### [Activity]
Please state how many lines below include the word "list"; the reply should be the number only.

### [Stored data entries]
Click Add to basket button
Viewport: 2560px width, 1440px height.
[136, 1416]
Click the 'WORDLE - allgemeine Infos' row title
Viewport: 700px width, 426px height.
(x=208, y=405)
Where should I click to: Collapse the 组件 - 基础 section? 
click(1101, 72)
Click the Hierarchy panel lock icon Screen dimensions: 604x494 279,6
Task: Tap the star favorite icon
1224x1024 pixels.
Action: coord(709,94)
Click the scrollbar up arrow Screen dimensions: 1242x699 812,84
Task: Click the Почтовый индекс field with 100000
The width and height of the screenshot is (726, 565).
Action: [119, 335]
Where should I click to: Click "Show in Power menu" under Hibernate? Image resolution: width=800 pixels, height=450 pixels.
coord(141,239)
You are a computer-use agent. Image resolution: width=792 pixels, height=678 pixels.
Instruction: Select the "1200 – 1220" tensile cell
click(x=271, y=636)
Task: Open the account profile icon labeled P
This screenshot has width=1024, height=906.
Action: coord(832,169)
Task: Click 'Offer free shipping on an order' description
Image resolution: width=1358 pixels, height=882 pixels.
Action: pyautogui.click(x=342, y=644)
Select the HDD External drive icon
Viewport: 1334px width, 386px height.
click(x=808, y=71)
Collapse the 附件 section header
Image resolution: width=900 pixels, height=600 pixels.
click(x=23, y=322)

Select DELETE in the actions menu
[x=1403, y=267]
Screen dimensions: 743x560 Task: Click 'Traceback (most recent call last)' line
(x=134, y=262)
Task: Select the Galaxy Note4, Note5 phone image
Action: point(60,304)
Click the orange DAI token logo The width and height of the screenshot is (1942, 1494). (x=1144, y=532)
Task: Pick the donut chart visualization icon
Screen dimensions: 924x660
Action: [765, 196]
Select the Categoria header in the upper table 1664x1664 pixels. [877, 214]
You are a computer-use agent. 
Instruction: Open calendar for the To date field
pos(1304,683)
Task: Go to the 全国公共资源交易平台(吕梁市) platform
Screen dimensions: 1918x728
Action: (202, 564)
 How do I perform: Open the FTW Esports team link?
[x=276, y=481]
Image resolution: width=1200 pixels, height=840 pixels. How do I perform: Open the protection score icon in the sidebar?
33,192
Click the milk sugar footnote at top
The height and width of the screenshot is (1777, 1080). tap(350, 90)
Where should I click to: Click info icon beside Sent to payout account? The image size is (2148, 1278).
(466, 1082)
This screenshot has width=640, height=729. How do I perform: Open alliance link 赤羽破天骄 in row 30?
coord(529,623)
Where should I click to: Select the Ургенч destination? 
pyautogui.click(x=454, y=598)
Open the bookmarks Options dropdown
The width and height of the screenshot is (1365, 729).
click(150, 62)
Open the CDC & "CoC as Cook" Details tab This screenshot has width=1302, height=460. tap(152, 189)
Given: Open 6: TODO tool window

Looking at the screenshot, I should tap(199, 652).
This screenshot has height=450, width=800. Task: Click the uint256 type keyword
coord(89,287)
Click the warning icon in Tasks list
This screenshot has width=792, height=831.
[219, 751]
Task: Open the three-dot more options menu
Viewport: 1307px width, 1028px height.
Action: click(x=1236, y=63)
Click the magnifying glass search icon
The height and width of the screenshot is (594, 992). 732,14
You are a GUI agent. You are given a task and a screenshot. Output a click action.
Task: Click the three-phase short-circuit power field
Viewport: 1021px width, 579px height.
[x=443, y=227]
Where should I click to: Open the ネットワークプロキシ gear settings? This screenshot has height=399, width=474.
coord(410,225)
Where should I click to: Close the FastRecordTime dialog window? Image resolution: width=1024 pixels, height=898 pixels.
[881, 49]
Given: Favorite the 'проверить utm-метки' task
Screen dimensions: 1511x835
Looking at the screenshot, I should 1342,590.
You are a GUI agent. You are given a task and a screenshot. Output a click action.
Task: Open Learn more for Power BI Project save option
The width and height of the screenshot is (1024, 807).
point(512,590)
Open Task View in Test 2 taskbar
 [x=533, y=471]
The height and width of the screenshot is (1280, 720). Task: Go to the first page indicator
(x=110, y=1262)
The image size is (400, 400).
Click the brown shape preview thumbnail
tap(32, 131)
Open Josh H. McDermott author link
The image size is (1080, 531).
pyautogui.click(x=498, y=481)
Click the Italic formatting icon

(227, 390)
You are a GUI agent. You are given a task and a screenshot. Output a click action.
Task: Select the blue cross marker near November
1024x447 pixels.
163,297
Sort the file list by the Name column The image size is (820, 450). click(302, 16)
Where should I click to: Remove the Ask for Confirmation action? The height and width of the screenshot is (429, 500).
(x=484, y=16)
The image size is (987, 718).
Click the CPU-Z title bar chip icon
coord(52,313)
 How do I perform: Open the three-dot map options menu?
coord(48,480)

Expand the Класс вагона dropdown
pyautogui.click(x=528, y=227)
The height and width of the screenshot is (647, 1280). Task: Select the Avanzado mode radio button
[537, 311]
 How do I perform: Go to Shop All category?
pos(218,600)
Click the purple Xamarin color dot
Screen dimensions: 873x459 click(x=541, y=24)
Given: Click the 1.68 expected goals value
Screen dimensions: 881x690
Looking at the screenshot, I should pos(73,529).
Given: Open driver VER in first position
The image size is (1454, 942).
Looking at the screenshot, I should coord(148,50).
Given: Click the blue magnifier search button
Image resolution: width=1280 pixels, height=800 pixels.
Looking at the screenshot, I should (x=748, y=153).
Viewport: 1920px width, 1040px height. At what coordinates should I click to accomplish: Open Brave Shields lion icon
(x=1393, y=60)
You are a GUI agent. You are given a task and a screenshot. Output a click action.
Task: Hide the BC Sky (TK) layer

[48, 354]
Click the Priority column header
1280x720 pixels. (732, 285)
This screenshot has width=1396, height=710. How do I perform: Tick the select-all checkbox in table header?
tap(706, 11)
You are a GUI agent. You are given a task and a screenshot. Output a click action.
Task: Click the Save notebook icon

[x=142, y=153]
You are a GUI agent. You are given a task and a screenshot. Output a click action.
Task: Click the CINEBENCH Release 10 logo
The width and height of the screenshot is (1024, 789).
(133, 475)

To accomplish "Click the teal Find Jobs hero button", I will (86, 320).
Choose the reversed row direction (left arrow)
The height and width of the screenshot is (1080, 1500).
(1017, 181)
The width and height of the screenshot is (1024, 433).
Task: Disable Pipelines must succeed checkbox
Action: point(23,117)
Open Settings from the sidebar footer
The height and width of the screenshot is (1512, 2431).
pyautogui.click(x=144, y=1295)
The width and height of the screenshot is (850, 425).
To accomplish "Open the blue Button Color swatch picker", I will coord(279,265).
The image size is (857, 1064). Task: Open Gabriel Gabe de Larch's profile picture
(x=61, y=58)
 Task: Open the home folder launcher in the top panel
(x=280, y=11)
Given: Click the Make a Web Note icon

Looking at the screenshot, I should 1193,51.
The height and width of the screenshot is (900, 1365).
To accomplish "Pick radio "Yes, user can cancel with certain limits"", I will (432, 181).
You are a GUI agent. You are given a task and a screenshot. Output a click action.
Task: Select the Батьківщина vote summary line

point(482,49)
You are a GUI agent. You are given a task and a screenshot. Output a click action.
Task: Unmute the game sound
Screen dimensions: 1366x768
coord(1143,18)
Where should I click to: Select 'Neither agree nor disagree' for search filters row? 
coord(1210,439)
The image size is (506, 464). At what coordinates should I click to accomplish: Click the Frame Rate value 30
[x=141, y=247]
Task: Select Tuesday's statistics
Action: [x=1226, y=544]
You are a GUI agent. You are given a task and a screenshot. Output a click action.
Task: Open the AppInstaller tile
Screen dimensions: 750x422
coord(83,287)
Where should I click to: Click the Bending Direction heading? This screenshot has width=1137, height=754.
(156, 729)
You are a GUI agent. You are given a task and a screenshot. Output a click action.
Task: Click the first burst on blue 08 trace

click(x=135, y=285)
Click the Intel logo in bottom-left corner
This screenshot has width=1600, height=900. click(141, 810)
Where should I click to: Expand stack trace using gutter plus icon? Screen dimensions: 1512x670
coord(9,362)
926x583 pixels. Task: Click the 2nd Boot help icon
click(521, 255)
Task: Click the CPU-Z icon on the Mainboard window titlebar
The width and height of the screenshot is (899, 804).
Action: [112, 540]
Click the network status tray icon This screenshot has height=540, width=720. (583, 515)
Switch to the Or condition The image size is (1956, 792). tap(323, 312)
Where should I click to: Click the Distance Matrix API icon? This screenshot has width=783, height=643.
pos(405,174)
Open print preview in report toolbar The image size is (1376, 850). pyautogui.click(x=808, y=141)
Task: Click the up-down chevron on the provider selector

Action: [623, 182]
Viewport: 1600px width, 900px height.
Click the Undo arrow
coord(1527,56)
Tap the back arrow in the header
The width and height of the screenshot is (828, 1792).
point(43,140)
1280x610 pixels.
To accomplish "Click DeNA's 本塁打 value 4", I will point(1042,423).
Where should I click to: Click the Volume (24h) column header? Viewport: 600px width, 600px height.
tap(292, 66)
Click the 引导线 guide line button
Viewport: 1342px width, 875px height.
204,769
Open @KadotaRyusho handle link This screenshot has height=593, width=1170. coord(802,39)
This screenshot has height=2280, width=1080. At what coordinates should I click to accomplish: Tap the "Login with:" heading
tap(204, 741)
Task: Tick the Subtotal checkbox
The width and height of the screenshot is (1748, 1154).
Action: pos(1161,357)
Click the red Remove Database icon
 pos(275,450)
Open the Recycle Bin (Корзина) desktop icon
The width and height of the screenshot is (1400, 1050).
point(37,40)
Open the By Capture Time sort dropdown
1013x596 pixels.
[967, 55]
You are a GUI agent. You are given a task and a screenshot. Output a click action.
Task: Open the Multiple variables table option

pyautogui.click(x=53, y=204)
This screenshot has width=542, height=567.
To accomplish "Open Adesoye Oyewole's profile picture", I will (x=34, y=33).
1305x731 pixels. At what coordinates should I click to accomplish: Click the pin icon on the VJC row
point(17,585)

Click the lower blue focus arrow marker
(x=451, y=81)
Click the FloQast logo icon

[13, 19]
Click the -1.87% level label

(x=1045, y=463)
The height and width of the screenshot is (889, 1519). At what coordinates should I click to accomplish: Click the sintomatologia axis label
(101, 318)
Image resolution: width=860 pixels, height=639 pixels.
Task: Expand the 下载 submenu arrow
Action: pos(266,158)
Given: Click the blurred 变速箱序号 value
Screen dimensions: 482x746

### [Problem solution]
2